In 1950, Stoddard hired a young forester named Leon Neel, a recent University of Georgia graduate and Thomasville native. He taught Neel how to mark timber and how to burn, and in 1963 the two formed an official partnership in the forestry consulting/ wildlife management business. Leon, now in his 70s, continues to manage private lands under the terms of the Stoddard-Neel method, a conservation ethic that puts biodiversity and a healthy ecosystem before economic returns off the forest. The owner can make money off his or her land, but over time and through selective cutting, not in the lump-sum payments afforded by clear-cuts on pine plantations.
"We can always cut timber, and we've always got a healthy ecosystem going," Neel explains. "There's never a choice between the two, because our system builds a situation where you maintain the ecosystem and yet you get an economic return off it.
"He was a fine man," Neel says of Stoddard. "He was tough but he was gentle. There was no foolishness about him. He was smart and focused. He knew so much, and he'd been so many places. It was just a great experience."
"I think they have done more together-Mr. Stoddard and then Leon-than anyone in the Southeast for furthering sustainable forestry and the longleaf pine," says Hopkins.

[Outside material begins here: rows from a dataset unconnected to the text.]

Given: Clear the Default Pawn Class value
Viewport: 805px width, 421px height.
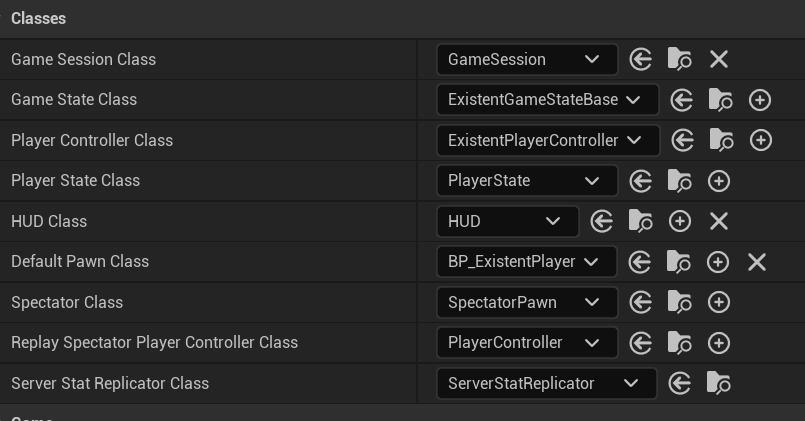Looking at the screenshot, I should tap(757, 262).
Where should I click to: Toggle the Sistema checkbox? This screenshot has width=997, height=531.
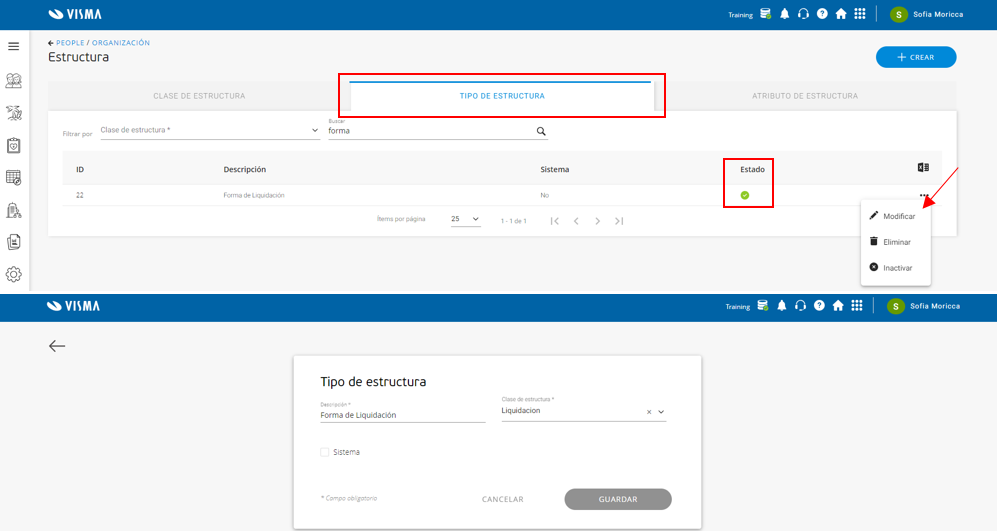point(325,452)
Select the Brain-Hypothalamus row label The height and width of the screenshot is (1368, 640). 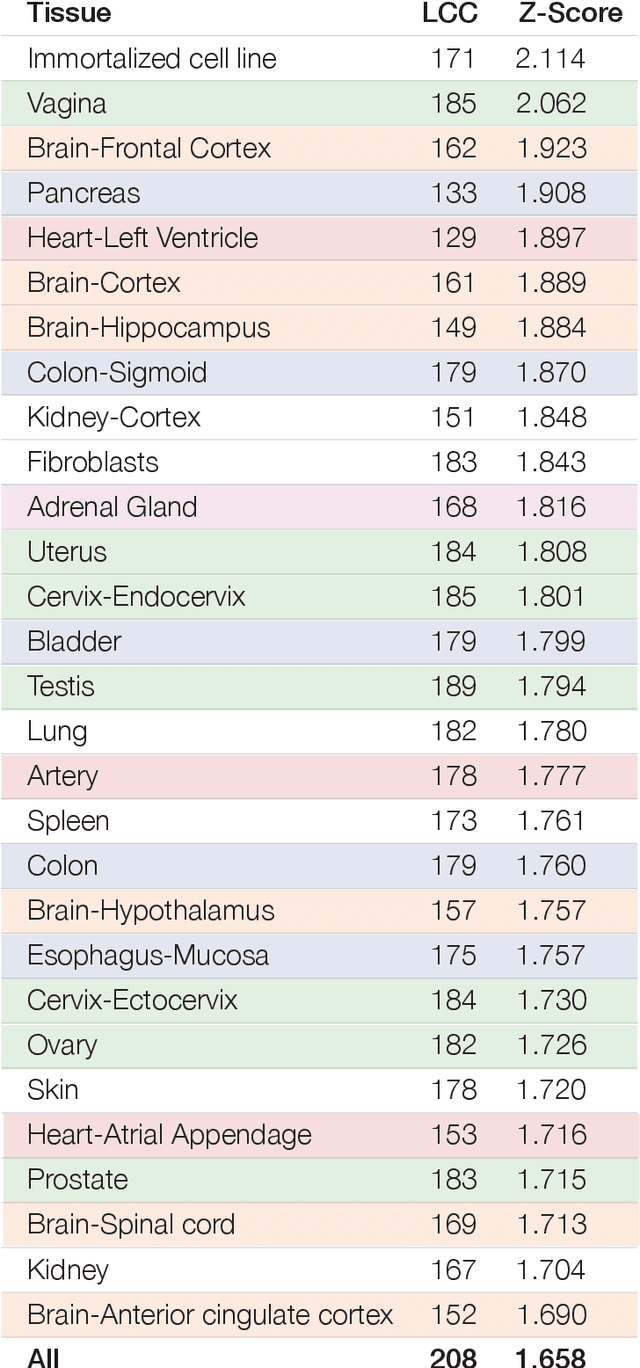[151, 911]
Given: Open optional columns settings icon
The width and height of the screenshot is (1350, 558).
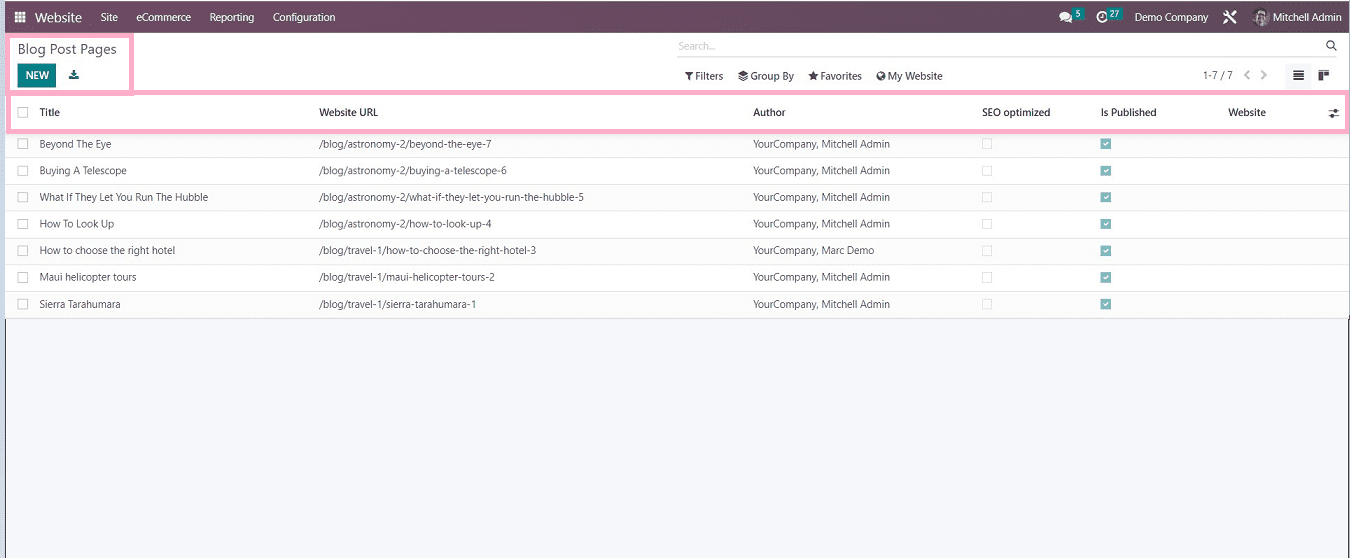Looking at the screenshot, I should [1333, 113].
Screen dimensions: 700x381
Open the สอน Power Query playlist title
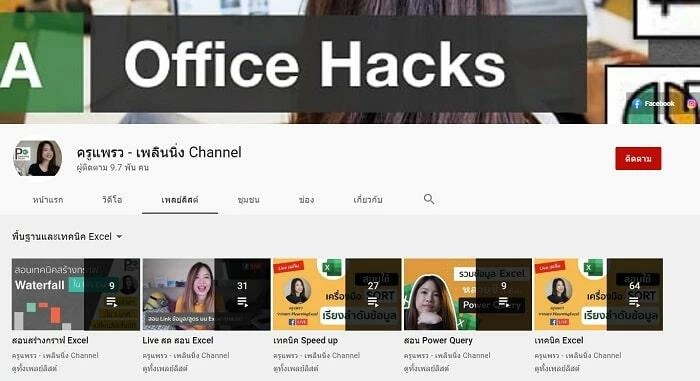click(438, 340)
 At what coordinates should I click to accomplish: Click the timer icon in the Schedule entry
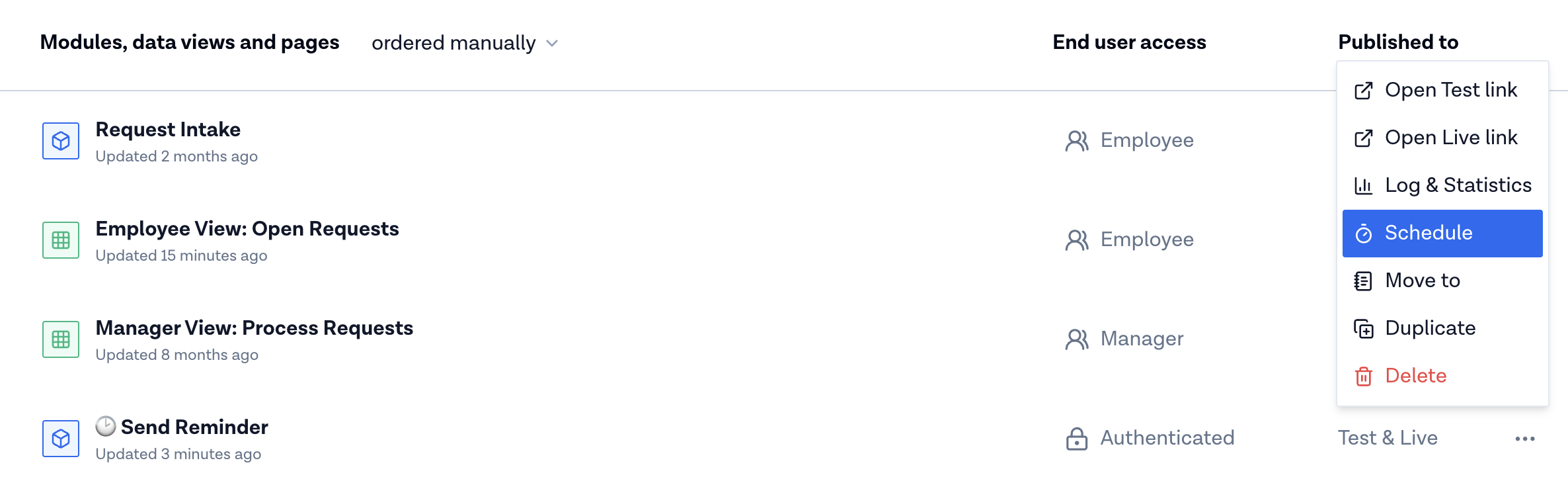click(x=1362, y=233)
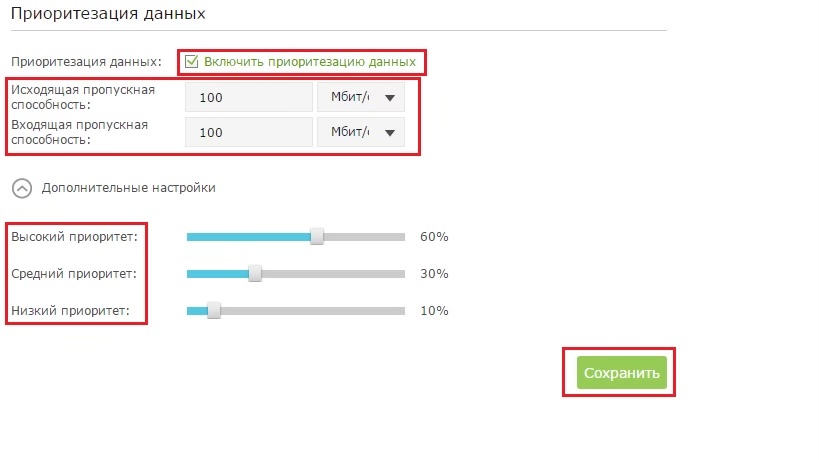This screenshot has height=460, width=819.
Task: Click the grey part of the low priority track
Action: (312, 310)
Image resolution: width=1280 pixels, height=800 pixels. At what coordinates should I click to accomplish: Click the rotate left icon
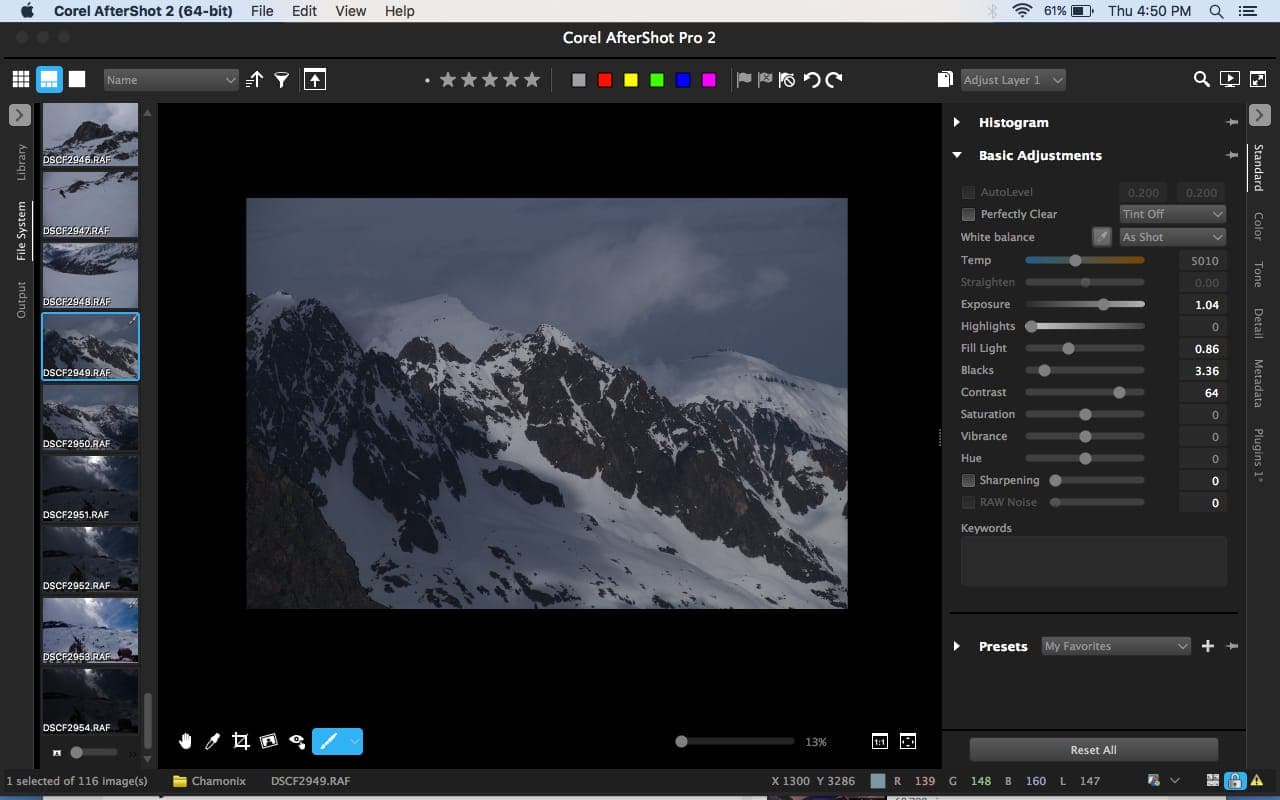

In 1957, Harry Beadel, a sportsman and amateur naturalist, donated property in Tallahassee for the creation of Tall Timbers Research Station. Stoddard and Ed Komarek, along with Leon Neel and Roy Komarek, turned the land into a model working landscape where sustainable forestry and consumptive use could coexist. Tall Timbers continues to generate information on land management and conservation in the Red Hills area, data it hopes to see applied regionally and nationally.
Herbert Stoddard's conservation ethic provided a fine example for current proponents and managers of longleaf pine ecosystems. "I have learned that without Nature man has nothing," he wrote in 1969, one year before his death, "and my greatest desire would be satisfied if I could know that my grandchildren, and their children after them, will develop a love, an understanding, and an appreciation of the natural world. They can find no greater satisfaction in life."